The study of the history and ethos of the college forms a part of the Religious Studies programme at Key Stage 3, and is a common focus for the weekly assemblies. (The Christian Brothers resident in the house that adjoins the college ensure that Sixth Form students are kept well informed about the ethos of the college by an annual programme of discourse which complements the PSHE programme.

=== Patron saint ===
Saint Anselm of Canterbury (1033 or 1034 – 21 April 1109).

=== Sports ===
The college has a reputation for sporting achievement far outstripping its size. Notable sporting achievements include winning the National Schools Cross Country Championship at Intermediate Level and winning the Northerns Schools Championship countless times, regularly attending the National Schools Athletics Final and travelling the country competing in various rugby union competitions. The school also partakes in hockey and cricket competitions.

=== Affiliations ===
The college had traditionally been affiliated with Redcourt - St Anselm's, a local independent primary school, and although now independent from the secondary school, both schools are part of the Edmund Rice Family, and share sports facilities in Noctorum.

The joint-technology college status of the school with Upton Hall School until Autumn 2006 gave rise to increased cooperation between the two Catholic grammar schools on the Wirral Peninsula.
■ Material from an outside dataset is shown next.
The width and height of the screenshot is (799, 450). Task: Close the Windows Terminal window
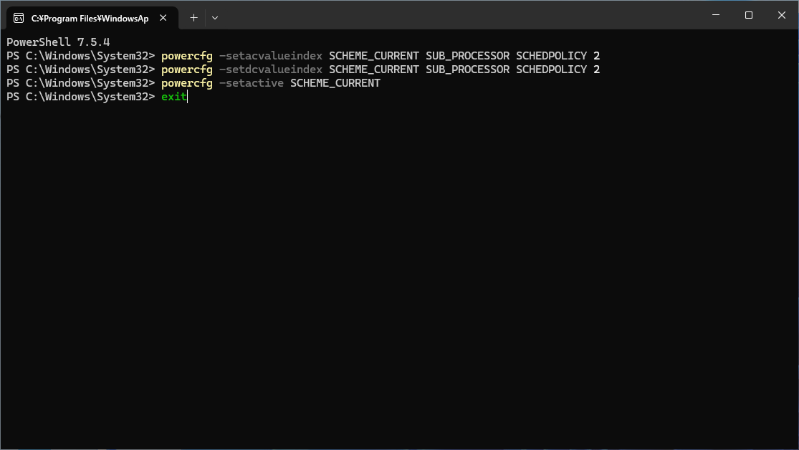click(x=781, y=15)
Other joint activities include language talks and spiritual activities.

== Notable alumni and staff ==

Alumni of the school are referred to as Old Anselmians, or within the school as Old Boys, reflecting the single-sex nature of the school. The alumni association of the college is the Anselmian Association.
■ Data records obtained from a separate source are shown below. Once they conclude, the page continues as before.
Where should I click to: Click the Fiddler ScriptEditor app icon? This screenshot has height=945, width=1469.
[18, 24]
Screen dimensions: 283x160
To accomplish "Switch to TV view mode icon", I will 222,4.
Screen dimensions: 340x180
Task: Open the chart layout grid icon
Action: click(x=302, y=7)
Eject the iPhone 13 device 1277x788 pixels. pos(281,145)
- Dave Balfe, keyboard player in various Liverpool bands especially The Teardrop Explodes and manager of Blur (band)
- Harry Charsley, footballer with Oldham Athletic A.F.C., academy graduate of Everton F.C.
- Peter Davenport, footballer with Manchester United F.C., Middlesbrough F.C., Sunderland A.F.C.
- Bob Fitzharris, Archdeacon of Doncaster from 2001 to 2011
- Christian Furr, UK artist who painted HRH
- John Gorman (entertainer) in The Scaffold
- Austin Healey, former England international rugby player (Leicester Tigers)
- Ben Johnston, England international rugby player (England Saxons)
- Prof Dennis Kavanagh, Professor of Politics from 1996 to 2006 at the University of Liverpool
- Ross MacManus, UK musician; father of Elvis Costello
- Chris Malkin, former footballer with Tranmere Rovers F.C.
- Prof Paddy Nixon FBCS FRSA FRSN, Vice-Chancellor of Ulster University
- Sean O'Connor (producer), Executive Producer since 2016 of EastEnders, and former Editor of The Archers on BBC Radio 4
- Mark Palios, former chief executive of The Football Association and owner of Tranmere Rovers F.C.
- Chris Pilgrim, Newcastle Falcons rugby player
- Prof Christopher J. Schofield FRS, chemist, Head of Organic Chemistry since 2011 at the University of Oxford and Fellow of Hertford College, Oxford
- Oliver Shannon, footballer with Everton FC and Atlanta United FC
- Peter Stanford, writer and journalist, Editor from 1988 to 1992 of The Catholic Herald
- Scott Wootton, footballer with Perth Glory F.C., formerly with Manchester United F.C. and Leeds United F.C.